Pernoud had a long, distinguished career as a medieval scholar, with unrestricted access to the National Archives of France (a privilege extended to few), where she worked to develop the Museum of History of France. With two books about Joan of Arc to her credit, and others about Hildegard of Bingen and Blanche of Castile, Pernoud understood that the middle ages were far from unrelieved misery. For many, life was a joy. She held that view to the end. Her final title, "Those Terrible Middle Ages: Debunking the Myths," appeared in English only after her death.
A fascinating book
Author of "Power of a Woman. Memoirs of a turbulent life: Eleanor of Aquitaine"

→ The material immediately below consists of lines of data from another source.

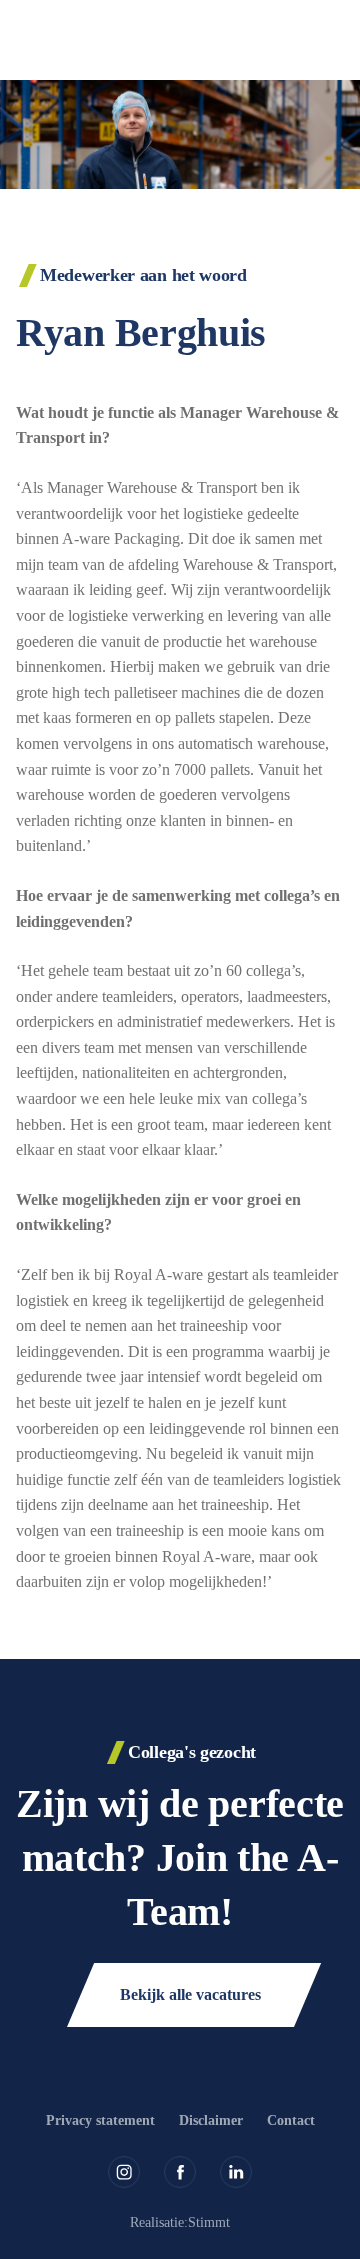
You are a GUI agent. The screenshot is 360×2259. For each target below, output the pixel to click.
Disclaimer (211, 2120)
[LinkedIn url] (236, 2172)
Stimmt (209, 2222)
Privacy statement (100, 2120)
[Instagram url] (124, 2172)
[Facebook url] (180, 2172)
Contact (291, 2120)
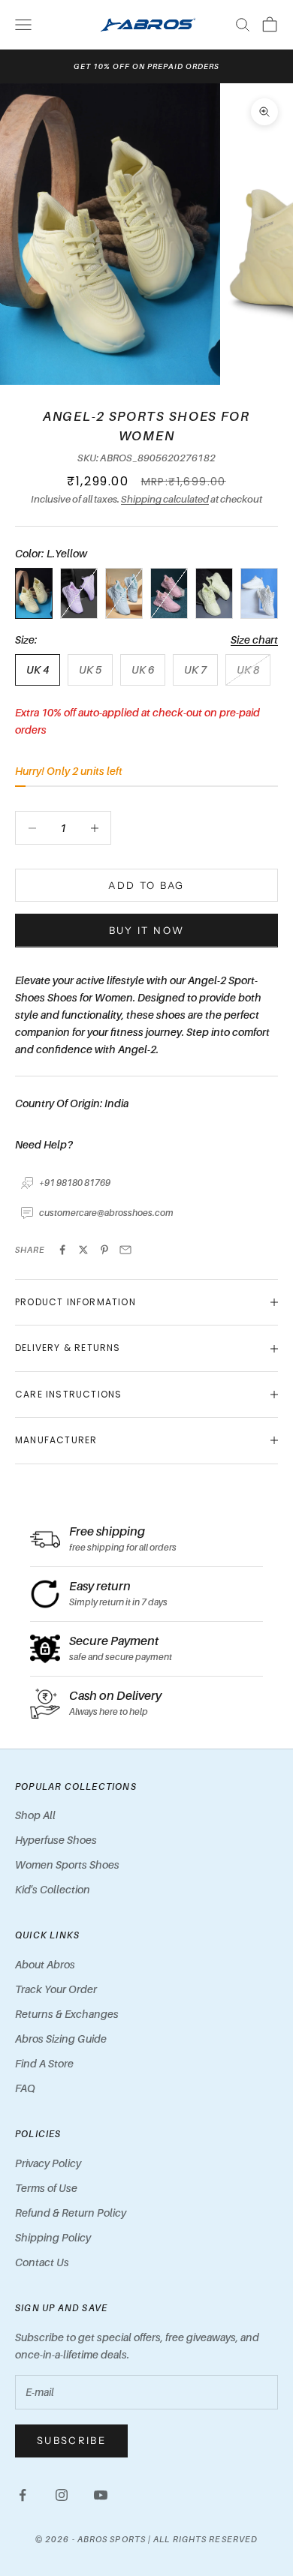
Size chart (254, 639)
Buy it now (146, 930)
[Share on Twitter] (83, 1250)
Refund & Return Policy (70, 2212)
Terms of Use (46, 2187)
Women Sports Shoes (67, 1864)
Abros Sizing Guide (61, 2038)
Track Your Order (56, 1989)
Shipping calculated (165, 499)
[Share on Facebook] (62, 1250)
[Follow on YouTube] (100, 2494)
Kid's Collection (52, 1889)
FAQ (25, 2088)
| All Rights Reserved (203, 2539)
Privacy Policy (48, 2163)
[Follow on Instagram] (61, 2494)
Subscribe (71, 2440)
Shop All (35, 1815)
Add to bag (146, 885)
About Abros (45, 1964)
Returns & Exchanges (67, 2013)
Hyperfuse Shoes (56, 1839)
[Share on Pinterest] (104, 1250)
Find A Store (44, 2063)
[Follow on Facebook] (22, 2494)
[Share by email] (125, 1250)
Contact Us (42, 2262)
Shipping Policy (53, 2237)
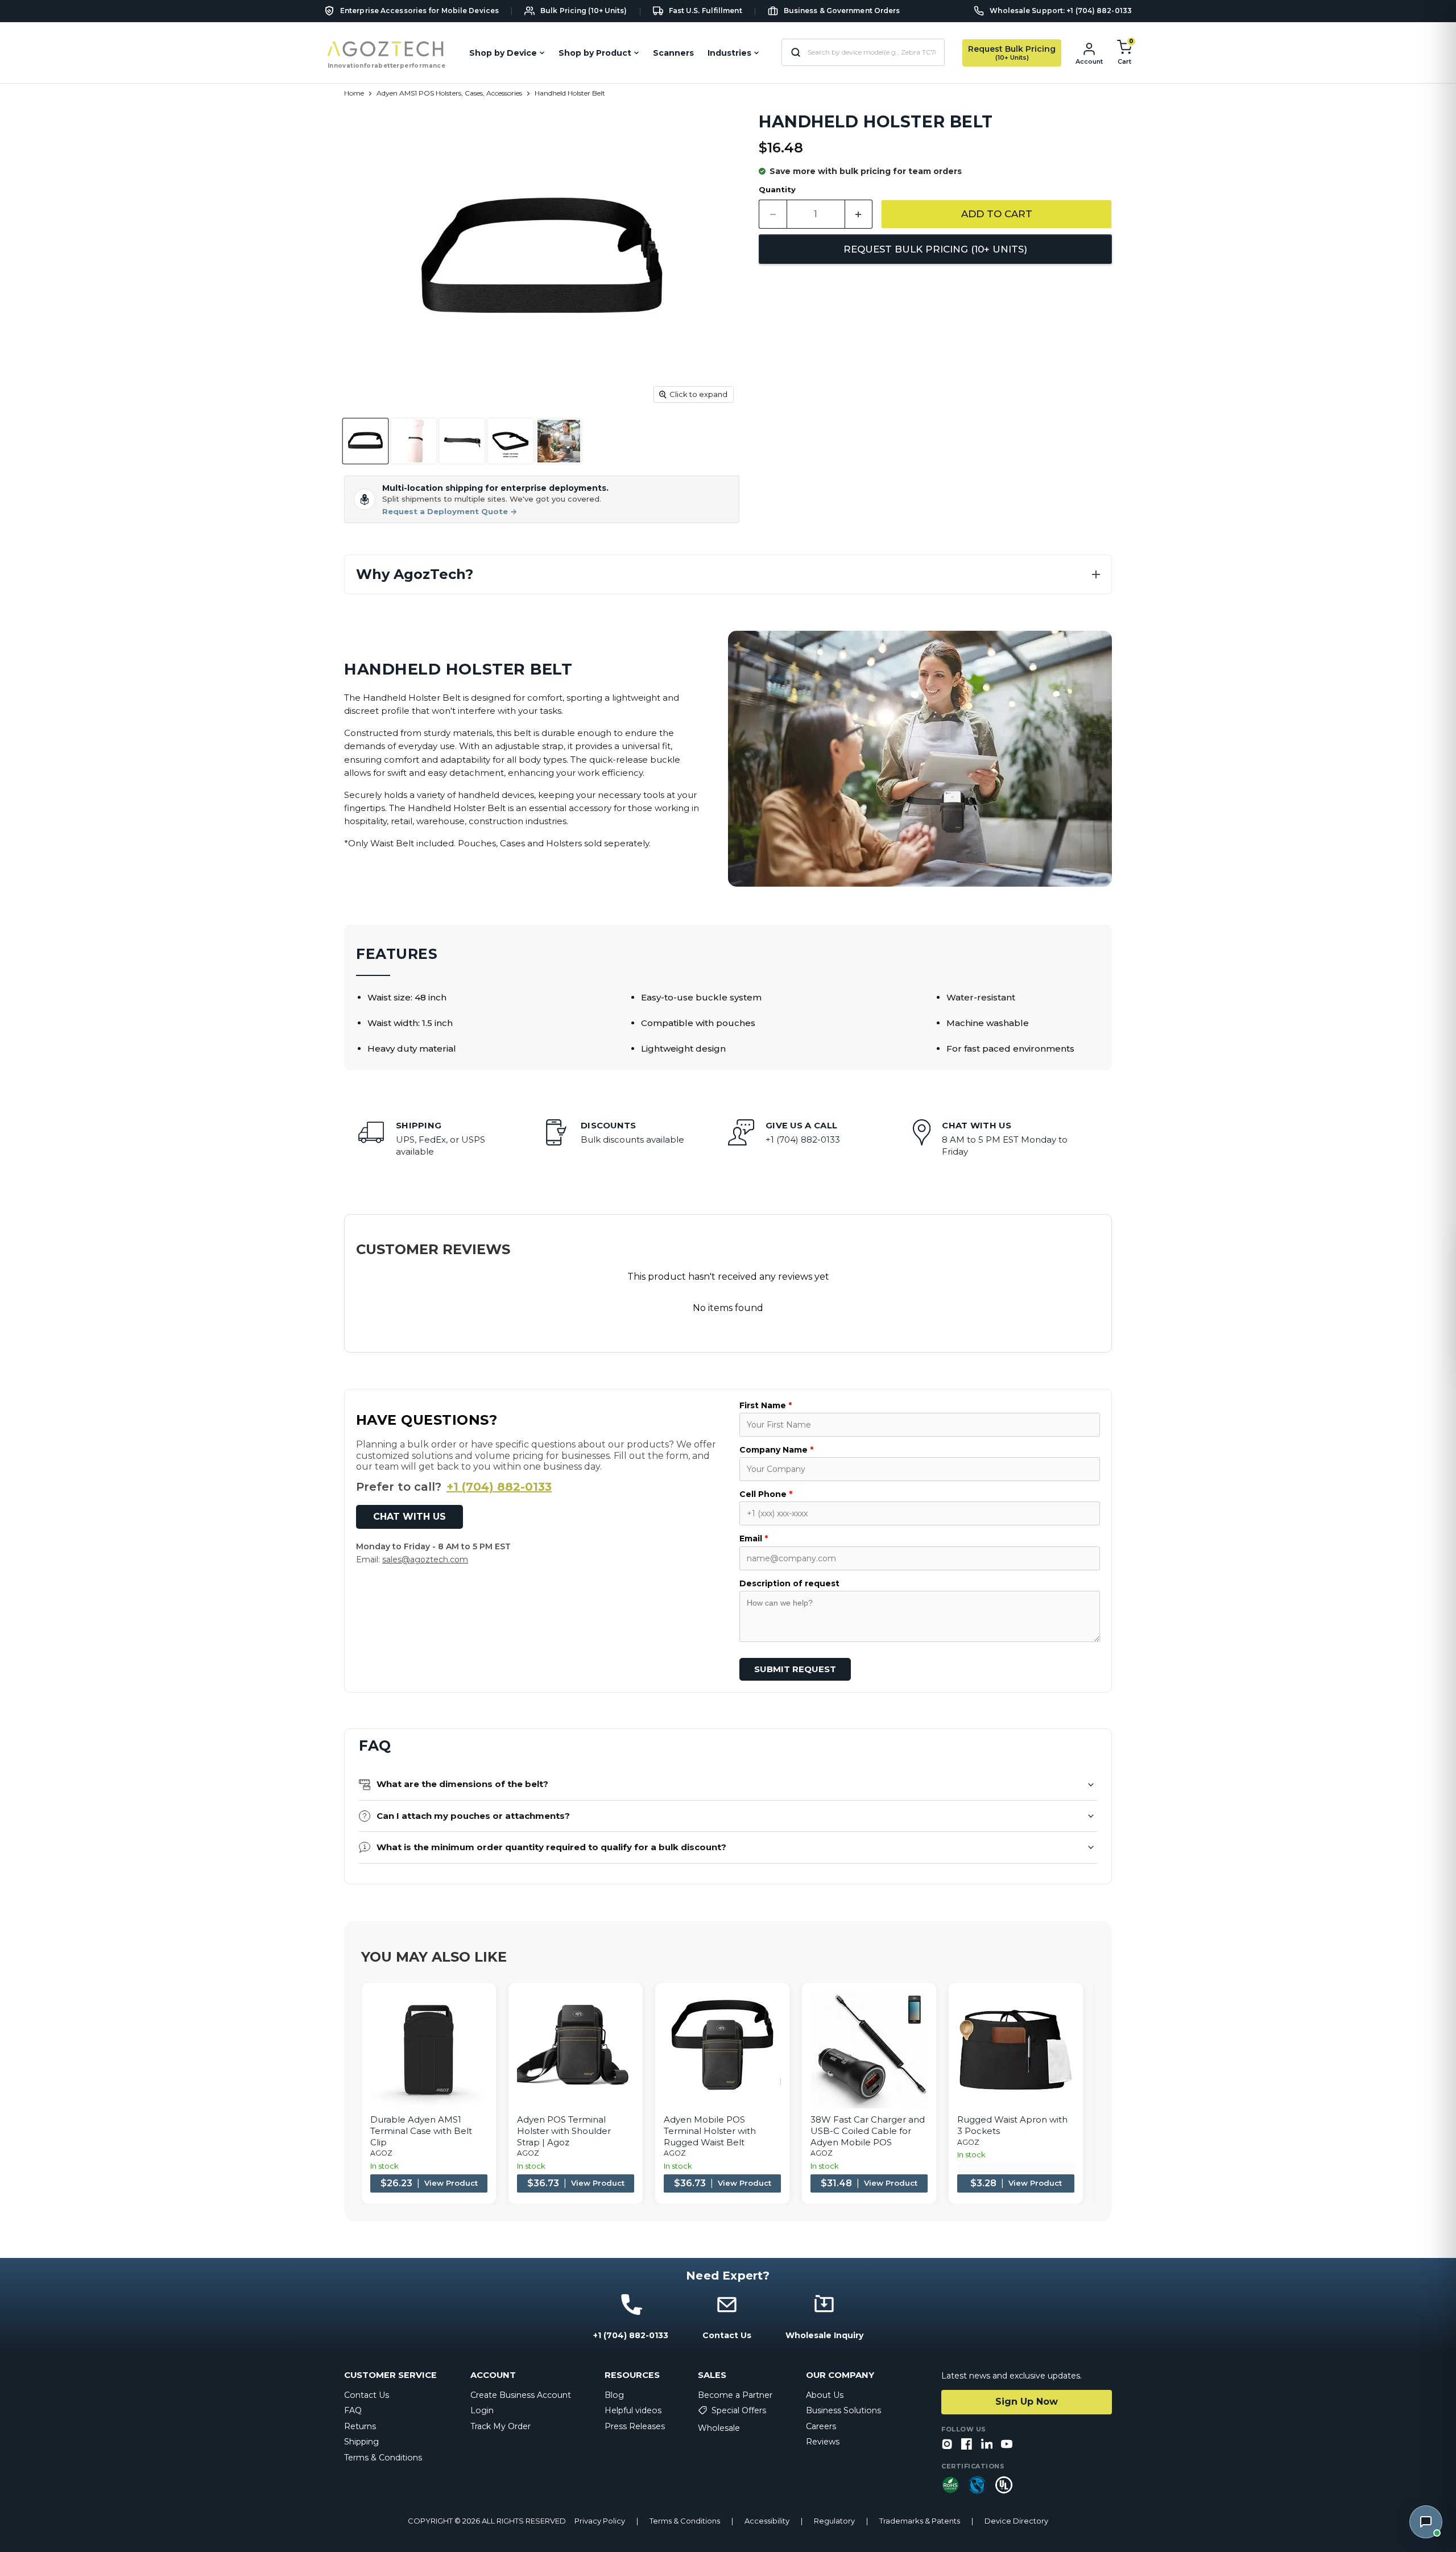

(Eleanor writes her memoirs)
First of all, Pernoud says a number of women living in the Middle Ages were queens in their own right. She names these rulers--and some better known than others largely owing to the writing of male historians who seemed to have concentrated on queens married to illustrious men. Of course, there was Eleanor of Aquataine--the grandmother of Europe--who was the wife of both a French and an English king (in succession). She went on a Crusade with her French King. Later, she married Henry II and became the mother of Richard I and poor John of the Magna Carta fame. But Eleanor had some pretty well situated daughters also, and Pernoud tells the reader about them. Also, Eleanor's mother-in-law was the famous Matilda, who sparred with her usurper cousin Stephen for the English throne, which she finally secured for her son Henry II. Another, lesser known queen was a Matilda who along with Agnes of Poitou played a major role in the reforms of the church in the 11th Century by siding with the Pope against the Holy Roman Emperor. "Matilda Dei gratia si quid est" -- Matilda by the grace of God if she is anything.
Hildegard von Bingen has become known in our age because of her beautiful music, and of course many other women were powerful Abbesses in their own right--or Saints like Joan of Arc. I found interesting Pernoud's assertion that the Celtic and Germanic tribes welcomed Christianity because it reinforced their notions of equality of the sexes and the hearth and home as the center of life. So, not only were women queens of countries and lords of fiefdoms, they were "queens" of households. Pernoud points out what any archeologist will tell you--family wealth is centered in the hearth and home--combs, copper pots, and gold crosses.
And Charing Cross? That's named for Eleanor of Castile, granddaughter of Eleanor of Aquataine. When she died, her husband had a gold cross mounted everywhere they had lived. One site can be found at the Charing Cross station in London. Charing Cross is a corruption of "Chere reine" -- beloved queen.